WHAT YOU HAVE TO DO:
Reproduce the records between the lines holding "Feather Turquoise and Coral Collection Window Panels" and "Feather Turquoise and Coral Collection Baby Blanket - Geometric", inclusive, and give only those lines. Keep every line whole, but scale each click coordinate by 0.55 and round to whole numbers, with halves rounded up.
[start]
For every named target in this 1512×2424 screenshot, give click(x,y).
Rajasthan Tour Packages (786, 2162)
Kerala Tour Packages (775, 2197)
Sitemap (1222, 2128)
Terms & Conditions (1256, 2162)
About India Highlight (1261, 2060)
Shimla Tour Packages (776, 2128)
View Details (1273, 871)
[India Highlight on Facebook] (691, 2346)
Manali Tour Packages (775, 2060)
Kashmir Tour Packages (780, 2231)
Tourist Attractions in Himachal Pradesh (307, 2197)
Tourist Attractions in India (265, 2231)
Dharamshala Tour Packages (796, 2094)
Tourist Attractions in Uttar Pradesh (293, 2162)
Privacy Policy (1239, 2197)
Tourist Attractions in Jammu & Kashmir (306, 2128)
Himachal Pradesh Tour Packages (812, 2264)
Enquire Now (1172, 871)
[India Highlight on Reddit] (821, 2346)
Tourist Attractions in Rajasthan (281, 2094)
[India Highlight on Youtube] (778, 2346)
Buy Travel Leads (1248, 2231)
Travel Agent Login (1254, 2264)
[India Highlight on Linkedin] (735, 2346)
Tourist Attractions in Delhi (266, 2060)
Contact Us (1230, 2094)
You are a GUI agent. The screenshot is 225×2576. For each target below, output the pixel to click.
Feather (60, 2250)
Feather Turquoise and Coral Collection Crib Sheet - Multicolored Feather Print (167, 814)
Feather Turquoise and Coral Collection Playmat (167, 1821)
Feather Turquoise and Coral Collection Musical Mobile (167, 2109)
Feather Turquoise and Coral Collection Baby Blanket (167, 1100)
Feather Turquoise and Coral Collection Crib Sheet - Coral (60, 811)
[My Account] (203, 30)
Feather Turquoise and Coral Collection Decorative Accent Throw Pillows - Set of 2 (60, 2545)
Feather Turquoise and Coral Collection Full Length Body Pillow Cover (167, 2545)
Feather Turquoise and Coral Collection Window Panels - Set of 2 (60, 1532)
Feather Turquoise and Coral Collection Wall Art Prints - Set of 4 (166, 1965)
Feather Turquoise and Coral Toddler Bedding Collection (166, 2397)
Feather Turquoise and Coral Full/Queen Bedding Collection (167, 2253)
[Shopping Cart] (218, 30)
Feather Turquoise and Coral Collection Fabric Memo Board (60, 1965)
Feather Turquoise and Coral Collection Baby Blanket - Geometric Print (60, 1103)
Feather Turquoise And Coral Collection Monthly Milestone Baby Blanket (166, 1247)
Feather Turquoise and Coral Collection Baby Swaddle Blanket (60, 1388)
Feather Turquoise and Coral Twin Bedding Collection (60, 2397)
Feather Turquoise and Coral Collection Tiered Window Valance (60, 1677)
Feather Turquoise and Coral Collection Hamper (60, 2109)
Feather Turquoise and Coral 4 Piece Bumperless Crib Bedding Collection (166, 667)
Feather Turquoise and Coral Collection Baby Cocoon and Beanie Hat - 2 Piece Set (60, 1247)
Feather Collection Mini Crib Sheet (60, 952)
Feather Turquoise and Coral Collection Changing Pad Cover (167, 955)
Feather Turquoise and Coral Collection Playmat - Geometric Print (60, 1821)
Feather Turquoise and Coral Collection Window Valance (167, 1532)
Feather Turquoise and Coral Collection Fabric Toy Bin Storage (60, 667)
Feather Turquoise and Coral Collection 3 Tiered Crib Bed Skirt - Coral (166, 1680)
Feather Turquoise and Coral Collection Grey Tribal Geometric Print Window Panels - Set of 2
[end]
RESULT OF THIS TASK:
Feather Turquoise and Coral Collection Window Panels - Set of 2 (33, 843)
Feather Turquoise and Coral Collection Wall Art Prints - Set of 4 (91, 1081)
Feather Turquoise and Coral Toddler Bedding Collection (91, 1318)
Feather Turquoise and Coral Full/Queen Bedding Collection (92, 1239)
[Shopping Cart] (120, 17)
Feather Turquoise and Coral Collection Fabric Memo Board (33, 1081)
Feather Turquoise and Coral Collection Baby Blanket - Geometric Print (33, 607)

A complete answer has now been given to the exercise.